Legal scholars have explored in some detail why copyrights and patents for employee-created work are treated differently in the U.S. (see here and here), and make the credible argument that a uniform doctrine should apply to both forms of IP. I am unaware of similar scholarship explaining why copyrights and patents are treated differently in China, but note that modern Chinese IP law is based on Western models, and was largely adopted as part of China’s (relatively) recent accession to the WTO. Suffice it to say, the default rules regarding copyrights and patents for employee-created work are different under both Chinese and U.S. law, and employers need to understand those differences or be caught unawares when it comes time to enforce their IP rights.
As I explained a couple months ago in this space, Chinese copyright law is quite employee-friendly.

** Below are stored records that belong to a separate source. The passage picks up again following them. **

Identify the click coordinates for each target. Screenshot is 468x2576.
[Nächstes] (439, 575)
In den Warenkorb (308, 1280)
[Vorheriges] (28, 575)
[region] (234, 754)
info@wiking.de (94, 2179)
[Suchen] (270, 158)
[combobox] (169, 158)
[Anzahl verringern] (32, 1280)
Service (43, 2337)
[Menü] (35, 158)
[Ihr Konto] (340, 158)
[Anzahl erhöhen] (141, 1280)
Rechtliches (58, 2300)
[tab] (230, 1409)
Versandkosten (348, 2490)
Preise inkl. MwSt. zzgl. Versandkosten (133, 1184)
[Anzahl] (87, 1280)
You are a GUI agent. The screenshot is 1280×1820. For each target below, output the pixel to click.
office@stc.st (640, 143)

Per Article 16 of the Copyright Law and Article 13 of the Regulations for the Protection of Computer Software, the default rule in China is that an employee will own the copyright to anything they create during the course of employment, except for (1) “drawings of engineering designs and product designs, maps, computer software and other works which are created in the course of employment mainly with the material and technical resources” of the employer and (2) computer software developed at the employer’s direction or as an inevitable consequence of the employee’s job description. For all other works, the employee will own the copyright; the employer has a two-year exclusive license to use the copyrighted material, and thereafter a non-exclusive license.

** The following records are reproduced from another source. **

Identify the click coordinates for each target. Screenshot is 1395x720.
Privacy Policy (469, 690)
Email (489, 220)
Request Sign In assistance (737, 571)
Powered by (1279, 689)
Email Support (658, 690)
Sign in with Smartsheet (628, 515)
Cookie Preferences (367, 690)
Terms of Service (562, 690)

If an employer (say, a WFOE) wants a different rule to apply to its employees’ creations, it needs specific language in a signed contract with the employee that assigns all rights in any “work for hire” to the employer. Such contract should be in Chinese and governed by Chinese law, and signed at the beginning of employment.

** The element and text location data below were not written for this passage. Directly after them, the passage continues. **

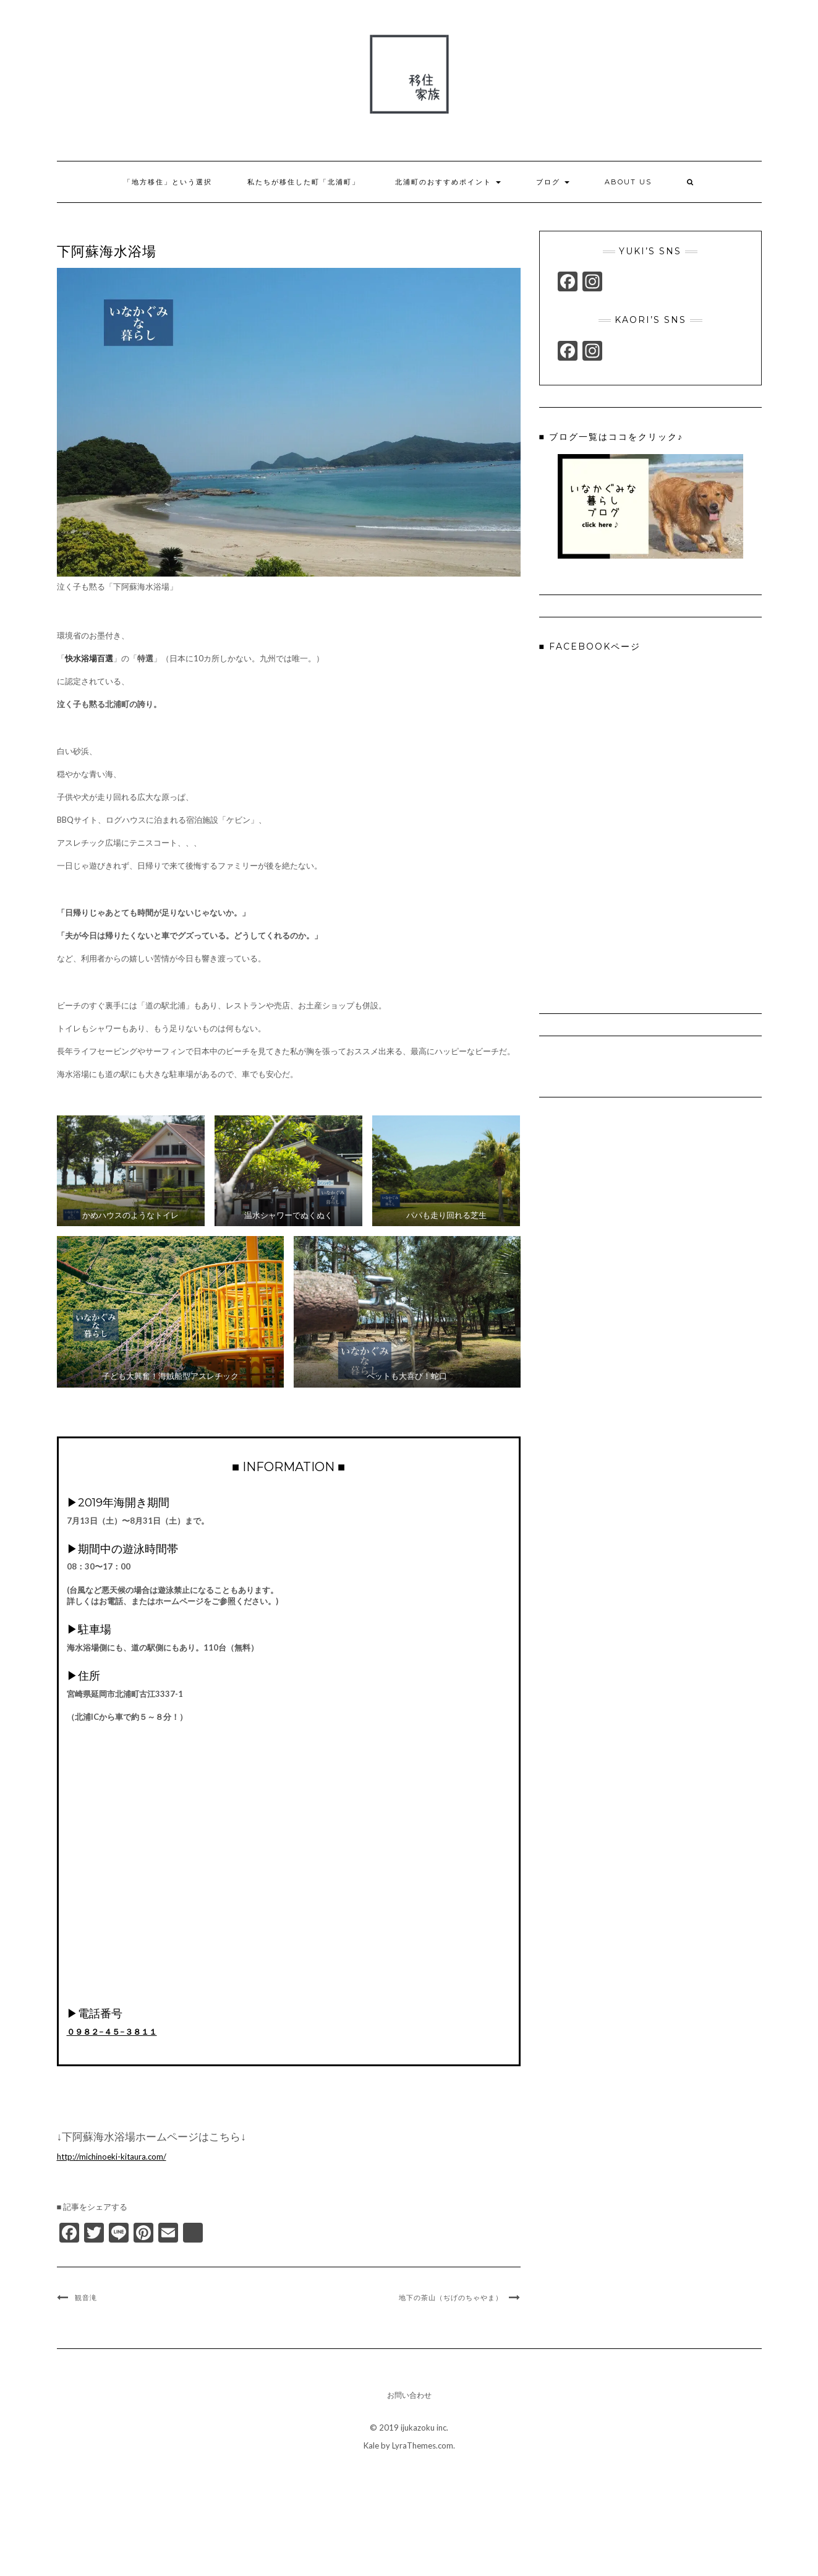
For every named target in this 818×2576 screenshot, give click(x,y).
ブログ (552, 182)
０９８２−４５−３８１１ (112, 2032)
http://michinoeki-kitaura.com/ (111, 2157)
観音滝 (86, 2297)
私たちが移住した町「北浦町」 (303, 182)
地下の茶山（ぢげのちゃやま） (451, 2297)
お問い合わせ (409, 2395)
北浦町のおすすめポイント (448, 182)
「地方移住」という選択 (168, 182)
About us (628, 182)
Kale (371, 2445)
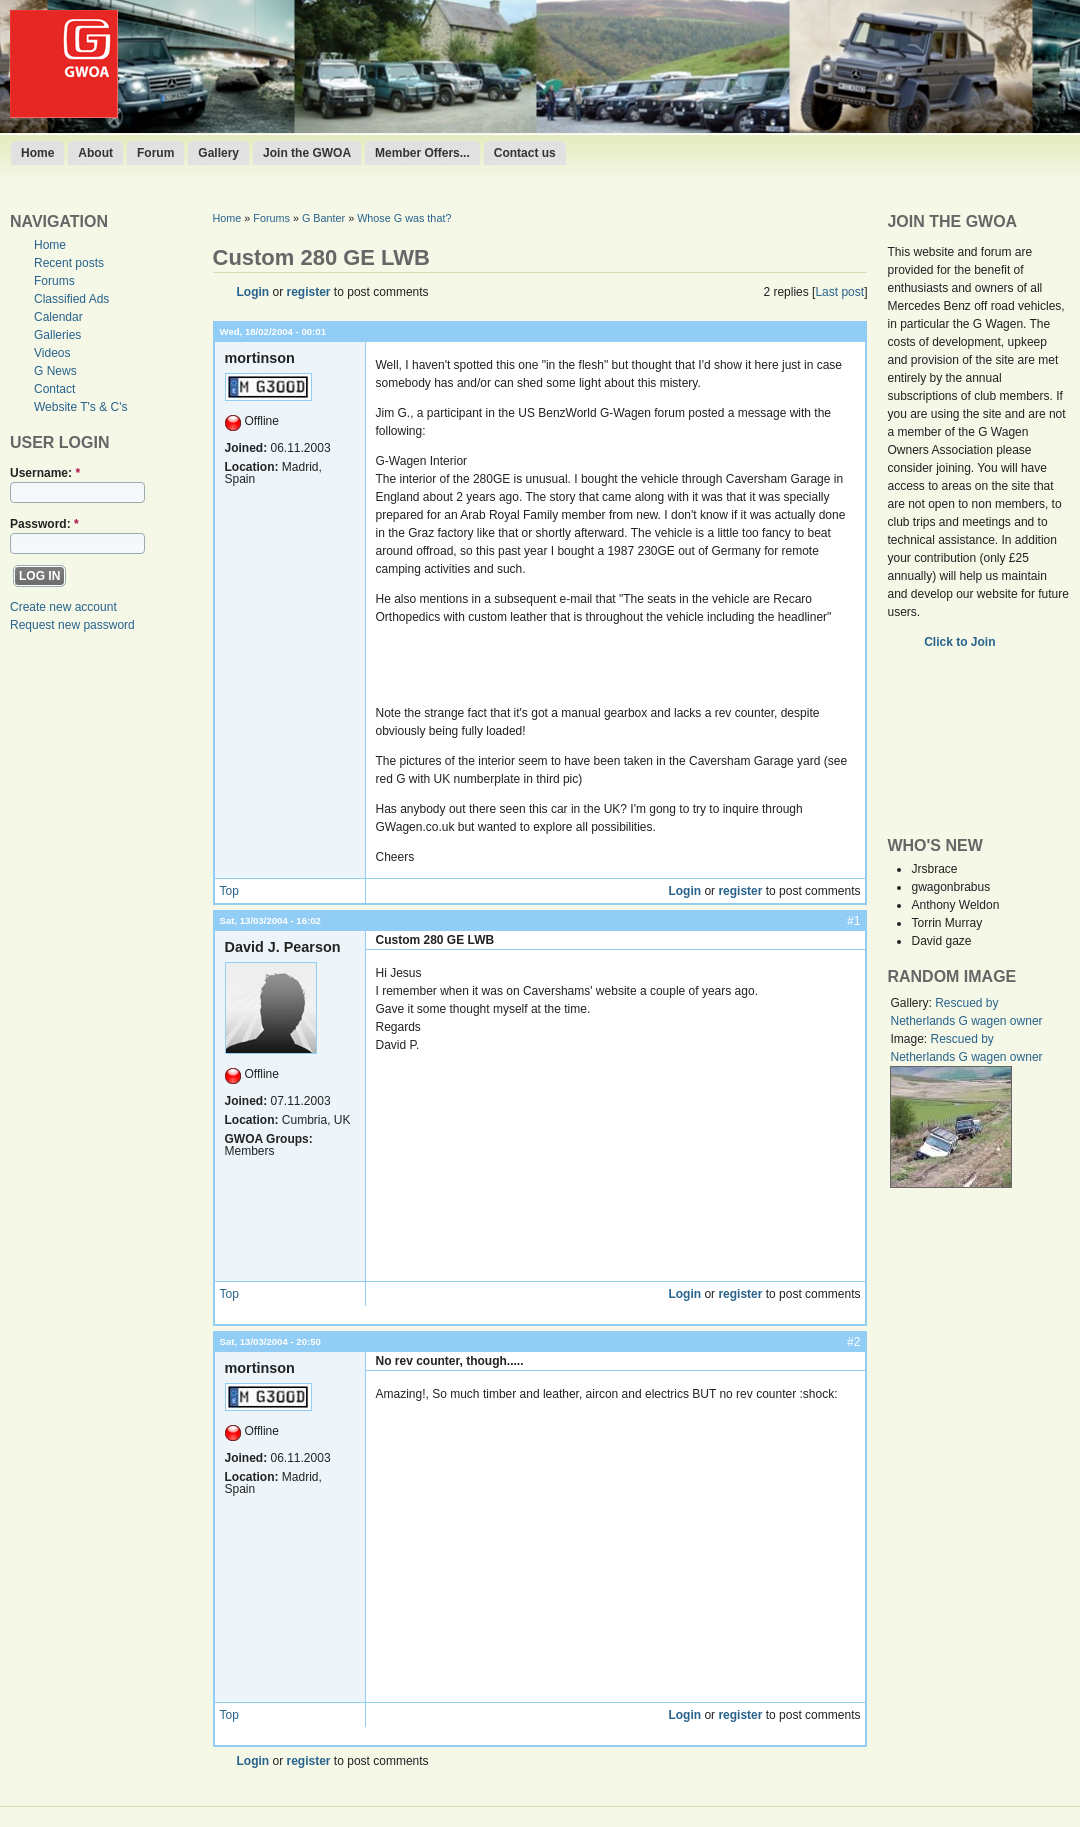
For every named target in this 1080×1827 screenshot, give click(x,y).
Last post (839, 292)
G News (55, 371)
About (95, 153)
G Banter (323, 218)
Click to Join (961, 642)
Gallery (218, 153)
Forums (54, 281)
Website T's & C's (81, 407)
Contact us (525, 153)
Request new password (72, 625)
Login (253, 292)
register (309, 292)
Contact (54, 389)
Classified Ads (71, 299)
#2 (853, 1342)
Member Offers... (422, 153)
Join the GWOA (307, 153)
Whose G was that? (404, 218)
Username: (45, 473)
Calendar (58, 317)
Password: (44, 524)
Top (229, 891)
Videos (52, 353)
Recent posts (69, 263)
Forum (155, 153)
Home (37, 153)
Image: (910, 1039)
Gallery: (912, 1003)
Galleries (57, 335)
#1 (853, 921)
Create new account (63, 607)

Chinese patent law, by contrast, is rather employer-friendly.
Per Article 6 of the Patent Law and Rule 12 of the Implementing Rules of the Patent Law, the default rule in China is that an employer will own the patent rights to any invention for hire, which includes any invention created: (1) within the scope of employment, (2) outside the scope of employment but nonetheless assigned by the employer as a task, (3) within one year after the end of employment and satisfying either of the two previous conditions, or (4) mainly by using the employer’s resources. In other words, pretty much everything.
Employers do not need to sign a specific agreement with employees to own the patent rights to such inventions; nonetheless, it is always a good idea to do so, to avoid any confusion. If you’re an employer, the last thing you want is an argument with your employees about whether their creation is an invention protected by patent (and therefore your property) or a creative work protected by copyright (and therefore their property).
The bottom line is that all employers in China involved in creative work should enter into a comprehensive IP ownership agreement with each employee at the beginning of employment. The agreement should be in Chinese and governed by Chinese law, and should unequivocally establish the employer’s ownership of any works created by the employee, whether governed by copyright, patent, or otherwise. Putting all this in writing will protect the employer’s rights, and just as importantly, it will make those rights clear to both sides. A well-drafted agreement can stop a dispute before it even arises.